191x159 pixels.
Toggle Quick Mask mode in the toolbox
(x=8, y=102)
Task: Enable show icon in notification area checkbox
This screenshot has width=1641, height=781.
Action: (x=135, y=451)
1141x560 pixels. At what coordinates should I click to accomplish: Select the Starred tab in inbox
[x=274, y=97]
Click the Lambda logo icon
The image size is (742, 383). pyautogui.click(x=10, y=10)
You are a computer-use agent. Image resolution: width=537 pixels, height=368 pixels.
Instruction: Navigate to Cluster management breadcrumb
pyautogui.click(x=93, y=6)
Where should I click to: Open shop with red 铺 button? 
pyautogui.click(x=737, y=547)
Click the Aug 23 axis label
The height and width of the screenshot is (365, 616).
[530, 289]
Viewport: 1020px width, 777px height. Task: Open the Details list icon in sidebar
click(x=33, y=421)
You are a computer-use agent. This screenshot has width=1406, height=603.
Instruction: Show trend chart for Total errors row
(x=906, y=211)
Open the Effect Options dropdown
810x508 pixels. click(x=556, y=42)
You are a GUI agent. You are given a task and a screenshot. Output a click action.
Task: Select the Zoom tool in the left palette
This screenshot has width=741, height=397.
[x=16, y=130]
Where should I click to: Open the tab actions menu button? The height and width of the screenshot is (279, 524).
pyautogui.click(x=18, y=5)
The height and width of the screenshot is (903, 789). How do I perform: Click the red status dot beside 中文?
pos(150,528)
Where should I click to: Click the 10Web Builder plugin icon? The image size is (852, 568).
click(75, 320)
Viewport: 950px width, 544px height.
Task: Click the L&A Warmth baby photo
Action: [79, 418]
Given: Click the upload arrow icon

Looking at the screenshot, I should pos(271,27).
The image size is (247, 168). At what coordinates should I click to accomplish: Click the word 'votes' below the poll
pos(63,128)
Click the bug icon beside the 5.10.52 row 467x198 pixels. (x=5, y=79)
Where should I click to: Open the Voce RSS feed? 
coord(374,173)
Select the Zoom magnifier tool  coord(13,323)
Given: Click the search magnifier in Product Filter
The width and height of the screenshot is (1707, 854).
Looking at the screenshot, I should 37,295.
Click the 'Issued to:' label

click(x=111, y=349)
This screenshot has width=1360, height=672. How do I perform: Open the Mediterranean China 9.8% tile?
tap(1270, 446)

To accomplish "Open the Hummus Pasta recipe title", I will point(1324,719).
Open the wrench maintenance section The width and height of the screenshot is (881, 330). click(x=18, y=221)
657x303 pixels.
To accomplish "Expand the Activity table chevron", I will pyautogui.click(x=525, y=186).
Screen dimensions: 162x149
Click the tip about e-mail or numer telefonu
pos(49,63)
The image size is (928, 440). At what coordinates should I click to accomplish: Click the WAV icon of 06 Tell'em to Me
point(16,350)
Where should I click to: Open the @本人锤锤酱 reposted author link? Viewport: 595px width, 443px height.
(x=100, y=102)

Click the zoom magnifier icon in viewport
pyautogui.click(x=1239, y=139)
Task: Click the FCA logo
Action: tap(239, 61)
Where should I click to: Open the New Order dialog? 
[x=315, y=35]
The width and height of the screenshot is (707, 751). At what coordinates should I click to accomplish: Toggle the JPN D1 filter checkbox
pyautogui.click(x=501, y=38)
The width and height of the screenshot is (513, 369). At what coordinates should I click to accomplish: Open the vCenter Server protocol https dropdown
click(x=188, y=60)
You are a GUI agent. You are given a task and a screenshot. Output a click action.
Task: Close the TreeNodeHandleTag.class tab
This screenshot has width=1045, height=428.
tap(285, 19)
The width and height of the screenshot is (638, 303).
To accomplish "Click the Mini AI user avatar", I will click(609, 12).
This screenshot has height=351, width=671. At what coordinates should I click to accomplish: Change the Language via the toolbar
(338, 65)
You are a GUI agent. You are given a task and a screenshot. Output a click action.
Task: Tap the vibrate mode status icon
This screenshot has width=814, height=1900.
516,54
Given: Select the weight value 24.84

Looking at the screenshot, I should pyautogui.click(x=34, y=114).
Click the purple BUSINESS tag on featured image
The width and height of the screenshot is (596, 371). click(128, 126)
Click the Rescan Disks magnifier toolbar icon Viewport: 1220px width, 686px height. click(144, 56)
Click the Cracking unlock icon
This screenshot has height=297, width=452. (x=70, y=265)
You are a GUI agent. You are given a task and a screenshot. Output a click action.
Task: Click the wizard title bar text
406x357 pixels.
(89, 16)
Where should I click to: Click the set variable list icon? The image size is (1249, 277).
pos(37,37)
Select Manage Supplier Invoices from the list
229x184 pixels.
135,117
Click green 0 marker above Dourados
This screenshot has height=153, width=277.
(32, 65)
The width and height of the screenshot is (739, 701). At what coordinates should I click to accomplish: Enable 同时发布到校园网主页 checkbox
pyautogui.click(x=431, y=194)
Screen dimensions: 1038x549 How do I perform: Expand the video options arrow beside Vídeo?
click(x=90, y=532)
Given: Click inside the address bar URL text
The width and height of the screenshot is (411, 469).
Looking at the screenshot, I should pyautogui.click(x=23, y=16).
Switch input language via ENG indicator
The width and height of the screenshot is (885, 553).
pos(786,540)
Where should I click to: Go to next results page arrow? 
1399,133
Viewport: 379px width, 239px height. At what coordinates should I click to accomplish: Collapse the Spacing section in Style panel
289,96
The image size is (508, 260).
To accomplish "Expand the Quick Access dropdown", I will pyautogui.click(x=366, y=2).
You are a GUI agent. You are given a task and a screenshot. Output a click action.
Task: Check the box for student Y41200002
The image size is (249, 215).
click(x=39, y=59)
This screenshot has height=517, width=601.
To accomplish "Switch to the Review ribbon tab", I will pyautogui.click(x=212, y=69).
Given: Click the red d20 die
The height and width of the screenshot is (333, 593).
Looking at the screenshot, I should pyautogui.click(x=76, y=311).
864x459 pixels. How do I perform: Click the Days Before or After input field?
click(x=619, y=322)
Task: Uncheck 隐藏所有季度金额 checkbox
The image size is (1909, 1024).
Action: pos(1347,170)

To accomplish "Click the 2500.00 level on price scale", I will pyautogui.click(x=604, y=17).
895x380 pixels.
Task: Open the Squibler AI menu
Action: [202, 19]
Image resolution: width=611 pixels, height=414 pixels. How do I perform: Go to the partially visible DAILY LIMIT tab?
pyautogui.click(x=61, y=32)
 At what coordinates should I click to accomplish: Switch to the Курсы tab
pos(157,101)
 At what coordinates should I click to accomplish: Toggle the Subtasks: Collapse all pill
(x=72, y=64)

|---|

**Activity**
Please restate the material above, word for word and in full.

**Task response**
191x159 pixels.
Toggle Quick Mask mode in the toolbox
(x=8, y=102)
Task: Enable show icon in notification area checkbox
This screenshot has width=1641, height=781.
Action: (x=135, y=451)
1141x560 pixels. At what coordinates should I click to accomplish: Select the Starred tab in inbox
[x=274, y=97]
Click the Lambda logo icon
The image size is (742, 383). pyautogui.click(x=10, y=10)
You are a computer-use agent. Image resolution: width=537 pixels, height=368 pixels.
Instruction: Navigate to Cluster management breadcrumb
pyautogui.click(x=93, y=6)
Where should I click to: Open shop with red 铺 button? 
pyautogui.click(x=737, y=547)
Click the Aug 23 axis label
The height and width of the screenshot is (365, 616).
[530, 289]
Viewport: 1020px width, 777px height. Task: Open the Details list icon in sidebar
click(x=33, y=421)
You are a computer-use agent. This screenshot has width=1406, height=603.
Instruction: Show trend chart for Total errors row
(x=906, y=211)
Open the Effect Options dropdown
810x508 pixels. click(x=556, y=42)
You are a GUI agent. You are given a task and a screenshot. Output a click action.
Task: Select the Zoom tool in the left palette
This screenshot has width=741, height=397.
[x=16, y=130]
Where should I click to: Open the tab actions menu button? The height and width of the screenshot is (279, 524).
pyautogui.click(x=18, y=5)
The height and width of the screenshot is (903, 789). How do I perform: Click the red status dot beside 中文?
pos(150,528)
Where should I click to: Click the 10Web Builder plugin icon? The image size is (852, 568).
click(75, 320)
Viewport: 950px width, 544px height.
Task: Click the L&A Warmth baby photo
Action: [79, 418]
Given: Click the upload arrow icon

Looking at the screenshot, I should pos(271,27).
The image size is (247, 168). At what coordinates should I click to accomplish: Click the word 'votes' below the poll
pos(63,128)
Click the bug icon beside the 5.10.52 row 467x198 pixels. (x=5, y=79)
Where should I click to: Open the Voce RSS feed? 
coord(374,173)
Select the Zoom magnifier tool  coord(13,323)
Given: Click the search magnifier in Product Filter
The width and height of the screenshot is (1707, 854).
Looking at the screenshot, I should 37,295.
Click the 'Issued to:' label

click(x=111, y=349)
This screenshot has width=1360, height=672. How do I perform: Open the Mediterranean China 9.8% tile?
tap(1270, 446)

To accomplish "Open the Hummus Pasta recipe title", I will point(1324,719).
Open the wrench maintenance section The width and height of the screenshot is (881, 330). click(x=18, y=221)
657x303 pixels.
To accomplish "Expand the Activity table chevron", I will pyautogui.click(x=525, y=186).
Screen dimensions: 162x149
Click the tip about e-mail or numer telefonu
pos(49,63)
The image size is (928, 440). At what coordinates should I click to accomplish: Click the WAV icon of 06 Tell'em to Me
point(16,350)
Where should I click to: Open the @本人锤锤酱 reposted author link? Viewport: 595px width, 443px height.
(x=100, y=102)

Click the zoom magnifier icon in viewport
pyautogui.click(x=1239, y=139)
Task: Click the FCA logo
Action: tap(239, 61)
Where should I click to: Open the New Order dialog? 
[x=315, y=35]
The width and height of the screenshot is (707, 751). At what coordinates should I click to accomplish: Toggle the JPN D1 filter checkbox
pyautogui.click(x=501, y=38)
The width and height of the screenshot is (513, 369). At what coordinates should I click to accomplish: Open the vCenter Server protocol https dropdown
click(x=188, y=60)
You are a GUI agent. You are given a task and a screenshot. Output a click action.
Task: Close the TreeNodeHandleTag.class tab
This screenshot has width=1045, height=428.
tap(285, 19)
The width and height of the screenshot is (638, 303).
To accomplish "Click the Mini AI user avatar", I will click(609, 12).
This screenshot has height=351, width=671. At what coordinates should I click to accomplish: Change the Language via the toolbar
(338, 65)
You are a GUI agent. You are given a task and a screenshot. Output a click action.
Task: Tap the vibrate mode status icon
This screenshot has width=814, height=1900.
516,54
Given: Select the weight value 24.84

Looking at the screenshot, I should pyautogui.click(x=34, y=114).
Click the purple BUSINESS tag on featured image
The width and height of the screenshot is (596, 371). click(128, 126)
Click the Rescan Disks magnifier toolbar icon Viewport: 1220px width, 686px height. click(144, 56)
Click the Cracking unlock icon
This screenshot has height=297, width=452. (x=70, y=265)
You are a GUI agent. You are given a task and a screenshot. Output a click action.
Task: Click the wizard title bar text
406x357 pixels.
(89, 16)
Where should I click to: Click the set variable list icon? The image size is (1249, 277).
pos(37,37)
Select Manage Supplier Invoices from the list
229x184 pixels.
135,117
Click green 0 marker above Dourados
This screenshot has height=153, width=277.
(32, 65)
The width and height of the screenshot is (739, 701). At what coordinates should I click to accomplish: Enable 同时发布到校园网主页 checkbox
pyautogui.click(x=431, y=194)
Screen dimensions: 1038x549 How do I perform: Expand the video options arrow beside Vídeo?
click(x=90, y=532)
Given: Click inside the address bar URL text
The width and height of the screenshot is (411, 469).
Looking at the screenshot, I should pyautogui.click(x=23, y=16).
Switch input language via ENG indicator
The width and height of the screenshot is (885, 553).
pos(786,540)
Where should I click to: Go to next results page arrow? 
1399,133
Viewport: 379px width, 239px height. At what coordinates should I click to accomplish: Collapse the Spacing section in Style panel
289,96
The image size is (508, 260).
To accomplish "Expand the Quick Access dropdown", I will pyautogui.click(x=366, y=2).
You are a GUI agent. You are given a task and a screenshot. Output a click action.
Task: Check the box for student Y41200002
The image size is (249, 215).
click(x=39, y=59)
This screenshot has height=517, width=601.
To accomplish "Switch to the Review ribbon tab", I will pyautogui.click(x=212, y=69).
Given: Click the red d20 die
The height and width of the screenshot is (333, 593).
Looking at the screenshot, I should pyautogui.click(x=76, y=311).
864x459 pixels. How do I perform: Click the Days Before or After input field?
click(x=619, y=322)
Task: Uncheck 隐藏所有季度金额 checkbox
The image size is (1909, 1024).
Action: pos(1347,170)

To accomplish "Click the 2500.00 level on price scale", I will pyautogui.click(x=604, y=17).
895x380 pixels.
Task: Open the Squibler AI menu
Action: [202, 19]
Image resolution: width=611 pixels, height=414 pixels. How do I perform: Go to the partially visible DAILY LIMIT tab?
pyautogui.click(x=61, y=32)
 At what coordinates should I click to accomplish: Switch to the Курсы tab
pos(157,101)
 At what coordinates should I click to accomplish: Toggle the Subtasks: Collapse all pill
(x=72, y=64)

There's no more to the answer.